Located on a slender peninsula in the Gulf of Mexico, Tyndall Air Force Base was nearly destroyed when Hurricane Michael — a Category 5 monster storm with 162 mph winds — roared through in October 2018, destroying half of its 484 buildings.
With roofs shorn off, trees down and crumpled metal and debris littering the base, “It looked like pictures from World War II carpet bombing raids,” says Col. Jefferson Hawkins, Vice Commander of the 325th Fighter Wing at Tyndall Air Force Base in the Florida Panhandle.
In the aftermath, base leaders were left with the Herculean task of rebuilding Tyndall, one of the largest in the nation and home to 11,000 Airmen and their families.
With a nearly $5 billion budget, the Air Force is aiming to finish the critical installation — where F-22 Raptor fighter pilots are trained and three F35 squadrons will be housed — in three to five years.
“Our intent is for Tyndall to be a model 21st-century, digitally integrated installation of the future,” says Brig. General Patrice Melancon, executive director of the Tyndall Air Force Base Reconstruction Program Management Office, whose team is overseeing the rebuild.
After the catastrophic storm, base leaders made sure the Airmen and their families and civilian personnel were safe. Then they worked quickly to get parts of the damaged base up and running.
Melancon and her team then began rejiggering the base’s master plan and designing what she calls the “base of the future.”
This includes bringing buildings up to High-Velocity Hurricane Zone standards to make them wind-resilient, installing Smart energy sensors to automate temperature, maximizing building space (which lowers the “overall carbon footprint”) and making the installation more energy efficient (and cost effective).
“We’re trying to consolidate functions where that makes sense and we’re trying to optimize the location of functions on the base,” she says.
To avoid flooding, “Any buildings that were in a low lying area, we are moving up onto a ridge above the flood zone,” says Hawkins.

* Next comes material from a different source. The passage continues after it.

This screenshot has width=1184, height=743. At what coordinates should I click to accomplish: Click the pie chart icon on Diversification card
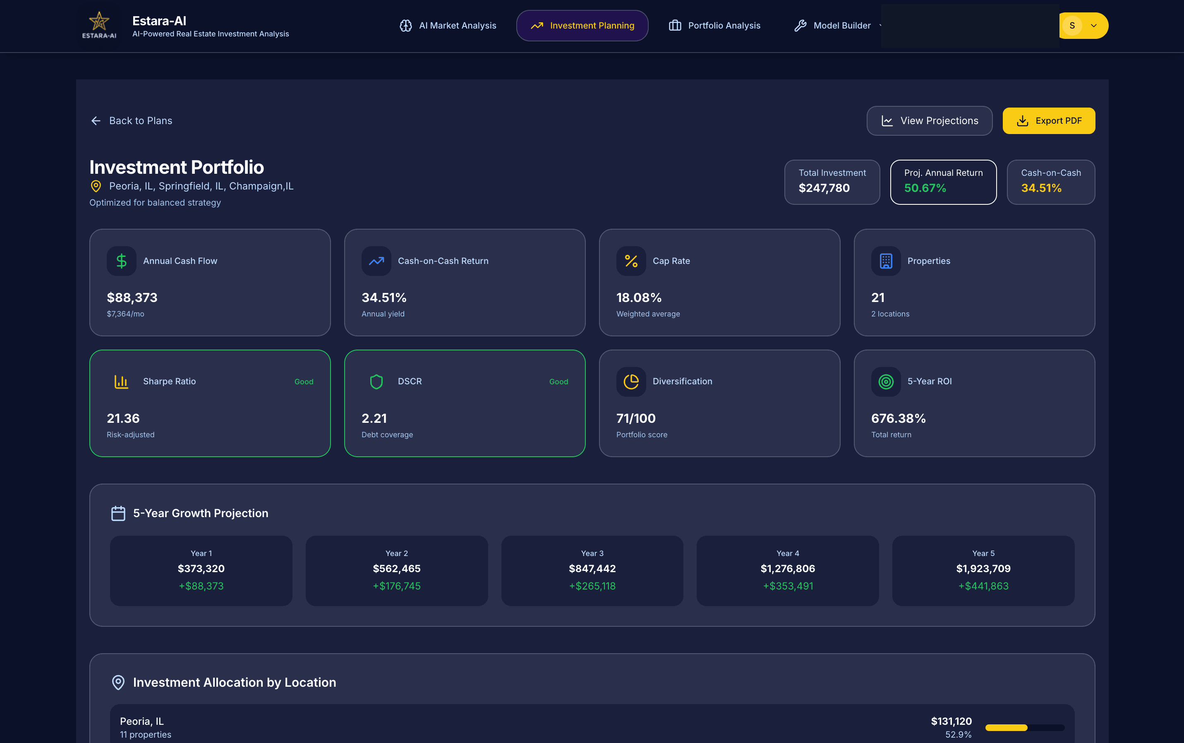(630, 381)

“We’re also doing the simple things like laying in our IT, our communications and our electric nodes, making sure those are all underground and trying to bundle some of those together instead of being disparate across the entire base,” he says.
They’re also making the base even better for its residents. “We really worked to create more walkable, bike-friendly areas on campus,” says Melancon.
She hopes the base will be a model for other installations in the U.S. and worldwide.
“We hope other installations can see what we’ve done and emulate that,” says Melancon. “Mitigating the risk from severe weather is going to protect our people. They are our most important resource.”
They also intend for this to be the last time they have to rebuild the base.
“We want to make sure that if another storm hits Tyndall Air Force Base in the future, that we can just walk back to work a week later and be good to go,” says Hawkins.